The 1994 Rose Bowl was a college football bowl game played on January 1, 1994. It was the 80th Rose Bowl Game. The Wisconsin Badgers defeated the UCLA Bruins 21–16. Running back Brent Moss of Wisconsin was named the Rose Bowl Player of the Game.

==Pre-game activities==
On Tuesday, October 19, 1993, Tournament of Roses Interim President Michael E. Ward selected 18-year-old Erica Beth Brynes, a senior at Arcadia High School and a resident of Arcadia, as the 76th Rose Queen, to reign over the 105th Rose Parade and the 80th Rose Bowl Game.

The game was presided over by the 1994 Tournament of Roses Royal Court and Rose Parade Grand Marshal William Shatner. The Royal Court was led by Queen Erica and consisted of six rose princesses: Nicole Bangar, South Pasadena; Therese Erdman, Arcadia; Shannon Hall, San Marino; Sabrina Prud'homme, Altadena; Shannon Sheldon, San Marino; and Jennifer Trayner, San Marino.

Before the game, Chris Farley gave Wisconsin's “motivational speech” playing his popular Saturday Night Live character, Matt Foley.

==Teams==

===Wisconsin Badgers===

In the final game of the season, Wisconsin defeated Michigan State in the last Coca-Cola Classic to secure a conference co-championship. The Badgers' sole loss was to Minnesota by a score of 21–28 in their annual rivalry game.
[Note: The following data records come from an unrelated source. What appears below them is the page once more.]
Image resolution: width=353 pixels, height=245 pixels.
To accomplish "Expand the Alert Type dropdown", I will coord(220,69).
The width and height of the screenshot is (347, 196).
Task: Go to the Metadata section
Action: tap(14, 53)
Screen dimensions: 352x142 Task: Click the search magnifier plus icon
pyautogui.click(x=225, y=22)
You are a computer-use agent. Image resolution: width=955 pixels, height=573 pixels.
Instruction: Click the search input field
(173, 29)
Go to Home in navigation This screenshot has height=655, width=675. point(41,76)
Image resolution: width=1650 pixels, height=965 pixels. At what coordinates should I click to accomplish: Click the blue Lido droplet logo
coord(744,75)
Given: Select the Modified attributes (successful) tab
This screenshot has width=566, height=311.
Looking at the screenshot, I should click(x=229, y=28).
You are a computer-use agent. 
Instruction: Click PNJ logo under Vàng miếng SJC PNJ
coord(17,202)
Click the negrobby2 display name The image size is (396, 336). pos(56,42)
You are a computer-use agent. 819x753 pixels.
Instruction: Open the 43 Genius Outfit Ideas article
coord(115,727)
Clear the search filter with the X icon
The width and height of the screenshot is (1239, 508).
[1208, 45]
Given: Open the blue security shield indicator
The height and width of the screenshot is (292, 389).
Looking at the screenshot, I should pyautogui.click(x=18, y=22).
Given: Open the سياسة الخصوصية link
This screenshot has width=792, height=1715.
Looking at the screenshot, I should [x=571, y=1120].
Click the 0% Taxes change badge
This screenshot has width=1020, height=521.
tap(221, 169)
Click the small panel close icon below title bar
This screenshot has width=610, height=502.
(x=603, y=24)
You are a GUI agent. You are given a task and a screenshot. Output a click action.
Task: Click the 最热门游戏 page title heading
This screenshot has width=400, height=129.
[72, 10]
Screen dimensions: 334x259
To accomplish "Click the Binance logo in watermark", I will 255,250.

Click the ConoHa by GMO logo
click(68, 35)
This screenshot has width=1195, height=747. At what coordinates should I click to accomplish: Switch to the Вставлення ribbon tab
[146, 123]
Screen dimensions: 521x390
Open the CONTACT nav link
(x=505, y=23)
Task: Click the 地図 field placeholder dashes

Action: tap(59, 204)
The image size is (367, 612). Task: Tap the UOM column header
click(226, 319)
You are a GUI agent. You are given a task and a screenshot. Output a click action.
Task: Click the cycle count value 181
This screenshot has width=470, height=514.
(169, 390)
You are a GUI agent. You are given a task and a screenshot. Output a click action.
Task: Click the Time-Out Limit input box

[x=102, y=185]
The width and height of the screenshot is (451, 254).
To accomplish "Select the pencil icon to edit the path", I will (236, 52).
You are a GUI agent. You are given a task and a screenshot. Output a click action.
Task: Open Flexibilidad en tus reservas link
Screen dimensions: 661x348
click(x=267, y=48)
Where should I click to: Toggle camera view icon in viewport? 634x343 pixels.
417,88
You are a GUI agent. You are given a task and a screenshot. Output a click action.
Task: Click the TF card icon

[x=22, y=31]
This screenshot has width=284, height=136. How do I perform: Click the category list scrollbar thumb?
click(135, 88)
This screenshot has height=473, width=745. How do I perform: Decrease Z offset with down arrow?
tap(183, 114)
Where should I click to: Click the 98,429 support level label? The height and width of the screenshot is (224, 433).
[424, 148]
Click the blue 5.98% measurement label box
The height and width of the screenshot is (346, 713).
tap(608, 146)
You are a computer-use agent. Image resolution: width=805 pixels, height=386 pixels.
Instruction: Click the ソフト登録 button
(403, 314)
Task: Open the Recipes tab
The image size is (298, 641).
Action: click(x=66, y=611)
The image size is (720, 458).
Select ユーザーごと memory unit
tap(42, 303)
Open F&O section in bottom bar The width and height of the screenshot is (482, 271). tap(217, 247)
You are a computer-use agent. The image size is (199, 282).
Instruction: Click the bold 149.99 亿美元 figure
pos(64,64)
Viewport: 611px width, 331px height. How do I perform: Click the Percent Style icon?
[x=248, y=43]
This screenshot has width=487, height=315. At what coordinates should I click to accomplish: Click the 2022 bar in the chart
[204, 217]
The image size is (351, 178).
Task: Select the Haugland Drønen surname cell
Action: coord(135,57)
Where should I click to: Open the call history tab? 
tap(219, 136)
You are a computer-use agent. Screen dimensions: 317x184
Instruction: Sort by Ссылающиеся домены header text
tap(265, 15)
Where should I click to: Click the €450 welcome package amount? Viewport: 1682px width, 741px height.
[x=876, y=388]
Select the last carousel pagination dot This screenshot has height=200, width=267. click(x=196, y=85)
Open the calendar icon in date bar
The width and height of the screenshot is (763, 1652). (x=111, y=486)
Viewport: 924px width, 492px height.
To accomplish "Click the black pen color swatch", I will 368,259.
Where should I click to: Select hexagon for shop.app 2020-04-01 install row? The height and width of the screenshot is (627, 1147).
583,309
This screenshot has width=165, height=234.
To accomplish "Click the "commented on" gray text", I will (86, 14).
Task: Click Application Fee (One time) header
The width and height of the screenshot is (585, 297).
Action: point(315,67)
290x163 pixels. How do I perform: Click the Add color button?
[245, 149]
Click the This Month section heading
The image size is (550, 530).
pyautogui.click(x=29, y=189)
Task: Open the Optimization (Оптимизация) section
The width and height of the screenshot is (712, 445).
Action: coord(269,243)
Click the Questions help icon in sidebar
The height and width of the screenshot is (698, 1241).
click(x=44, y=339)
Ohio State lost to Michigan, 28–0, in their annual rivalry game. Wisconsin and Ohio State ended the season with identical 9–1–1 records with 6–1–1 conference records, and tied when they met during the season in a game at Camp Randall (college football would not adopt "overtime" to resolve ties in regulation until the 1996 season). Wisconsin and Ohio State were co-champions of the Big Ten Conference. Wisconsin won the Rose Bowl invitation tiebreaker due to Big Ten rules which resolved first-place ties by eliminating the most recent invitee: Wisconsin had last been to the Rose Bowl in 1963, while Ohio State was in the 1985 Rose Bowl.

===UCLA Bruins===

UCLA opened the season with two close losses: 25–27 against California, and 13–14 against Nebraska. The Bruins then won seven in a row, including a win over #7 Arizona. They lost 3–9 against Arizona State. The 1993 UCLA–USC rivalry game had the Pac-10 championship and the Rose Bowl berth on the line for both the Bruins and the Trojans. UCLA won 27–21 at the Coliseum. Arizona was tied for first, but did not receive the Rose Bowl invitation because of the head-to-head loss at UCLA. This was coach Terry Donahue's last Rose Bowl appearance.

==Game summary==
The weather was 73 degrees and hazy. UCLA receiver J. J. Stokes set Rose Bowl records for receptions (14) and receiving yards (176). Brent Moss gashed the UCLA defense for 158 rushing yards and 2 touchdowns.

===Scoring===

====First quarter====
- UCLA — Bjorn Merten, 27-yard field goal.
- Wisconsin — Brent Moss three-yard run. Rick Schnetzky converts.

====Second quarter====
- Wisconsin — Moss, one-yard run. Schnetzky converts.

====Third quarter====
No Scoring

====Fourth quarter====
- UCLA — Ricky Davis 12-yard run. Merten converts.
- Wisconsin — Darrell Bevell 21-yard run. Schnetzky converts.
- UCLA — Mike Nguyen, five-yard pass from Wayne Cook. 2-point conversion Pass failed.

===Statistics===

| Team stats | Wisconsin | UCLA |
|---|---|---|
| First downs | 21 | 31 |
| Net Yards Rushing | 250 | 212 |
| Net Yards Passing | 96 | 288 |
| Total Yards | 346 | 500 |
| PC–PA–Int. | 10–20–1 | 28–43–1 |
| Punts–Avg. | 6–38.2 | 2–35.0 |
| Fumbles–Lost | 2–0 | 5–5 |
| Penalties–Yards | 12–89 | 9–95 |

==Notes==
- UCLA offensive tackle Jonathan Ogden went on to play for the Baltimore Ravens and was inducted into the College Football Hall of Fame and the Pro Football Hall of Fame.